Hydrogen Plasma Treatment Compensates for the Intrinsic Defects in Cs2AgBiBr6 Thin Films

Abstract

The prospects of lead-free halide double perovskites in optoelectronic applications are often limited by their indirect bandgap, polaronic carrier transport, and intrinsic electronic defect levels. This work demonstrates a nearly 10-fold enhancement in self-trapped exciton emission intensity for Cs₂AgBiBr₆ thin films at room temperature following mild hydrogen plasma treatment. Analyzing the emission line widths at varying temperatures indicates that carrier–phonon coupling remains similarly prevalent. However, time-resolved photoluminescence and transient absorption measurements show that defect-mediated recombination is greatly suppressed in hydrogenated Cs₂AgBiBr₆ films.

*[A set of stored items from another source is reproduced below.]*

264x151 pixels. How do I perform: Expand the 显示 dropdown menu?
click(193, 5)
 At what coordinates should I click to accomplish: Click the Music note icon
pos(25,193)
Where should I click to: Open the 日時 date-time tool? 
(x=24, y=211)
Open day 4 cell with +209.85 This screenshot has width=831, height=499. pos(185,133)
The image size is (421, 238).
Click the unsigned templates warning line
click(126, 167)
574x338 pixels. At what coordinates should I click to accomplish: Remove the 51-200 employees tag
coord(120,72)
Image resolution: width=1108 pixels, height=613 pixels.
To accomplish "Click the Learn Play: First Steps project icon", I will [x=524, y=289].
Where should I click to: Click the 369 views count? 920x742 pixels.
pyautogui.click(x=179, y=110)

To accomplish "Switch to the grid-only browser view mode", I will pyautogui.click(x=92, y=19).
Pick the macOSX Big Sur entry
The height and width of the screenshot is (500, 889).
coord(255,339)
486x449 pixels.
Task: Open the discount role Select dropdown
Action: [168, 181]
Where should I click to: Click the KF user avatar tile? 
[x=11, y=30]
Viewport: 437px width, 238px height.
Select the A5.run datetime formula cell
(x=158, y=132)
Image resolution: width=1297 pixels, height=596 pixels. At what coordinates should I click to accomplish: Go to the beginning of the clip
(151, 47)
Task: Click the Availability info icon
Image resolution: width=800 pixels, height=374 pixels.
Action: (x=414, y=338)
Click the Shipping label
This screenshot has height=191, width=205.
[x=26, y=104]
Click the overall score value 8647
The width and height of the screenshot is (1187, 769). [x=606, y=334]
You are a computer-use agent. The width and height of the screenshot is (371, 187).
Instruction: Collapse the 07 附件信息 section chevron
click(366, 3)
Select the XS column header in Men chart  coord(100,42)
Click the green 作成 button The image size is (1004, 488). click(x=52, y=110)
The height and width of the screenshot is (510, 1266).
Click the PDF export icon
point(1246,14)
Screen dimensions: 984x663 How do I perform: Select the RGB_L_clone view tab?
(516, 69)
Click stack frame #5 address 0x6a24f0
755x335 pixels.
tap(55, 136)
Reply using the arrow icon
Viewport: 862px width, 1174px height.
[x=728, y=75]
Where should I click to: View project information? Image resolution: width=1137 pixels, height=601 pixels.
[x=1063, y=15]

Based on photoelectron spectroscopy results, we propose that hydrogens can effectively compensate for deep-level Ag-on-Bi antisite defects, consequently shifting the Fermi level toward the conduction band edge. Below the cubic-to-tetragonal structural phase transition temperature, however, hydrogens act instead as nonradiative recombination centers. Taken together, this study highlights the potential of combining hydrogen plasma treatment with B-site disorder engineering to improve the functional characteristics of lead-free halide double perovskites.